Room: Exhibit Hall | Forum 1
Purpose: In AAPM Report No. 204, the CTDIvol-normalized average dose over the central scan plane of the patient is shown to decrease with increasing patient sizes. As patient organs are located at various locations in the height direction, this work was to examine the dependence of the dose to water phantom on its diameter at various locations across or beyond the scanned range.

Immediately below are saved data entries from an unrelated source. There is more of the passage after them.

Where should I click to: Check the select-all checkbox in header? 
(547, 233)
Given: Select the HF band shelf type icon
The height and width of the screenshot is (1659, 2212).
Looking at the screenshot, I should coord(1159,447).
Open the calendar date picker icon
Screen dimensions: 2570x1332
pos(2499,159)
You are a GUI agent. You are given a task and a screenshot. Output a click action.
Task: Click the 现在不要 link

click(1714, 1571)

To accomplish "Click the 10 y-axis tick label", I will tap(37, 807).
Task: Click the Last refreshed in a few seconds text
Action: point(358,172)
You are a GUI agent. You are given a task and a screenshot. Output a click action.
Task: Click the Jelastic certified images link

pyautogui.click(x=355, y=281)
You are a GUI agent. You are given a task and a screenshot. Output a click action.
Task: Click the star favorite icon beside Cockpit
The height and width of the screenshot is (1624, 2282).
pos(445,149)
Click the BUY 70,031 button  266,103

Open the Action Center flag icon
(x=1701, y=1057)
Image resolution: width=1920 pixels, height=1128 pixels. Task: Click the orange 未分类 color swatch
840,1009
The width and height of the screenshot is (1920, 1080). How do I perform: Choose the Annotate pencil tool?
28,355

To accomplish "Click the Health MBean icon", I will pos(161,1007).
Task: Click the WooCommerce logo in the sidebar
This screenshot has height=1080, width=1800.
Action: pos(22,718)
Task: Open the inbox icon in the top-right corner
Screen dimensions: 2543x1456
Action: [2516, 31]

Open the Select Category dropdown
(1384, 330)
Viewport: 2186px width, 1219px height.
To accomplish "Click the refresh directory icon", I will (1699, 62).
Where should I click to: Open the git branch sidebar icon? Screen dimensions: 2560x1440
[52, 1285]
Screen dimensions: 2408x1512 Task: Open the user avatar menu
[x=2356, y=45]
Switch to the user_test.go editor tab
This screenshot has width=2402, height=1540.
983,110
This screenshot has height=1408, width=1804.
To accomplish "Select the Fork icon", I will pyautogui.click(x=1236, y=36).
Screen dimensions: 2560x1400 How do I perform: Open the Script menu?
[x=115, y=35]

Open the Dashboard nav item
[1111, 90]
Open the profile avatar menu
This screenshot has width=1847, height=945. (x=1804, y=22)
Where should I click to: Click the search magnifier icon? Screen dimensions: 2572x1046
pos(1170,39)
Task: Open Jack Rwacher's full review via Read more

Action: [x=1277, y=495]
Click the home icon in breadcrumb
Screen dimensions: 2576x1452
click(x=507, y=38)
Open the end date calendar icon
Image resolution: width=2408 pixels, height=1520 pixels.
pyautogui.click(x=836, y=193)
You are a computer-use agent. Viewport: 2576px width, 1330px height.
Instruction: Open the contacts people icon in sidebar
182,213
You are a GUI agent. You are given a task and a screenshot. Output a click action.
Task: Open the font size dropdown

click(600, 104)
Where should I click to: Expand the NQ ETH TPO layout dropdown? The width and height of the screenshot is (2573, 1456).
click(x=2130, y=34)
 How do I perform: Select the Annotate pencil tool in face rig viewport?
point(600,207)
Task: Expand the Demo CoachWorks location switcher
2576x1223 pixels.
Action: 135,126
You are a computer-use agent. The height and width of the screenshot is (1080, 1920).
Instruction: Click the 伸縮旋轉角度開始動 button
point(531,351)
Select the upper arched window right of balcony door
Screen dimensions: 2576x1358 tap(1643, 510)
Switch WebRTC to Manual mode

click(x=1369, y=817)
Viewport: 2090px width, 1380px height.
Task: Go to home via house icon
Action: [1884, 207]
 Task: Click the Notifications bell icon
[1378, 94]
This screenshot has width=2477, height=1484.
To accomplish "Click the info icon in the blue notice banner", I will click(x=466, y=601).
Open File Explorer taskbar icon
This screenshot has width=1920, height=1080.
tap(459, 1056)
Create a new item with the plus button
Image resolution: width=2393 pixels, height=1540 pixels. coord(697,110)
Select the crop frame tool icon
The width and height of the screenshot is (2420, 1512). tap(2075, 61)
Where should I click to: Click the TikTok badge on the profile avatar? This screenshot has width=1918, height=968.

Methods: A dose calculation algorithm and the published data by Li et al. [Med. Phys. 39, 5347-5352 (2012); 43, 5878-5888 (2016)] were used to calculate cross-sectional (or planar) average dose D_L(z) along the longitudinal axis of 10- to 50-cm diameter water phantoms undergoing constant mA scans. The relationship between dose and phantom diameter was examined at seven scan lengths (15, 20, 25, 30, 40, 50, 70 cm) and at eight longitudinal locations inside or beyond each scan range.
Results: At four locations inside scan range (midpoint z = 0, half-center point z = L/4, scan range average, 1 cm from a scan range edge), D_L(z)(water) monotonically decreased as phantom diameter increasing from 10 to 50 cm, and asymptotically increased as scan length increasing from 15 to 70 cm. But at four locations (5, 10, 20, 30 cm) away from scan range, D_L(z)(water) initially increased with phantom diameter; the metric approached the maximum near diameter at 20, 23, 28 and 32 cm, respectively; subsequently, the metric decreased at larger diameters.
Conclusion: This study may enable physicist to gain a more comprehensive view of CT dose dependence on subject size, and may also be insightful for patient organ dose evaluation in characterizing the dose dependence on patient size.